Francis Henry Salvin (1817–1904) was an English writer on falconry and cormorant-fishing.
Born at Croxdale Hall on 4 April 1817, was fifth and youngest son of William Thomas Salvin, of Croxdale Hall, Durham, by his wife Anna Maria, daughter of John Webbe-Weston, of Sutton Place, Surrey. Educated at Ampleforth College, he served for several years in the militia, joining the 3rd battalion of the York and Lancaster Regiment in 1839 and retiring with the rank of captain in 1864.[1]
In 1857 Salvin inherited from his uncle, Thomas Monnington Webbe-Weston, the Tudor mansion Sutton Place, Surrey, but usually lived at Whitmoor House on the estate.[2] [3] He trained young otters to follow him like dogs and sleep in his lap, and at one time kept a wild boar with collar and bell. He was active in field sports when past 70.[1]

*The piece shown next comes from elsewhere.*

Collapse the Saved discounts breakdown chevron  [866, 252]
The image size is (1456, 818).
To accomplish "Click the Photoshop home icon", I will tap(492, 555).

Salvin died unmarried on 2 October 1904, at the Manor House, Sutton Park, Guildford, and was buried in St. Edward's cemetery, Sutton Park.[1]
Salvin's early love of hawking was stimulated by an acquaintance with John Tong, assistant falconer to Thomas Thornton. In 1843 he made a hawking tour with John Pells, employed by the Hereditary Grand Falconer of England, through the north of England; and when quartered with his regiment in Ireland he used to fly falcons at rooks and magpies. He also for some years kept goshawks and made successful flights with them at mountain hares, rabbits and water hens. He invented a portable bow-perch for these birds. He was a prominent member from 1870 of the old Hawking Club which met on the Wiltshire Downs.[1]
Salvin was also the first to revive successfully in England the old sport of fishing with cormorants. His first and most famous bird was brought from Rotterdam and trained in 1847. He named it Izaac Walton "in honour of that bewitching author upon the piscatory art", the author of The Compleat Angler.[4] After the bird's death, Salvin learned by dissection that Isaac was a female.[5] Isaac was stuffed in 1847 by John Hancock and went to the Hancock Museum, Newcastle.
In 1849 Salvin took with four birds in 28 days some 1200 large fish at Driffield, Kilney, and other places in the north of England. In 1864, Salvin took three birds, Izaak Walton, Hobble Gobble, and Detective, to Corby Castle to demonstrate cormorant fishing.[6] In 1874, Savin appeared in a painting by James Clarke Hook (the painting was purchased by Aberdeen granite merchant, Alexander MacDonald). Hobble Gobble sat for a portrait by the same artist in 1873. Rosalie Hook described the bird as a "tolerably patient sitter but a troublesome guest as he insisted on fish diet without a particle of salt on it & I had to drive to Farnham for his dinner".[7] [8] Hobble Gobble was also given an autopsy upon its death in 1876.
Sub-Inspector, the first known cormorant bred in confinement, was exhibited at the Fisheries Exhibition, South Kensington, in 1883, and was sent to the London Zoological Gardens after Salvin's death, surviving until 1911.[9]
Other birds included Hoang Ho and Kas-wang (named after the human Chinese role of Great Khan, this bird was also female), The Water Nymph, Pick-pocket and Artful Dodger.
Salvin, a contributor to The Field, collaborated in two works on falconry. The first, Falconry in the British Isles (1855; 2nd edit. 1873), with William Brodrick of Chudleigh, had figures of hawks drawn by Brodrick, and compared to the work of Joseph Wolf. Salvin also assisted Gage Earle Freeman with Falconry: its Claims, History, and Practice (1859), the Remarks on training the Otter and Cormorant appended to it being his.[1]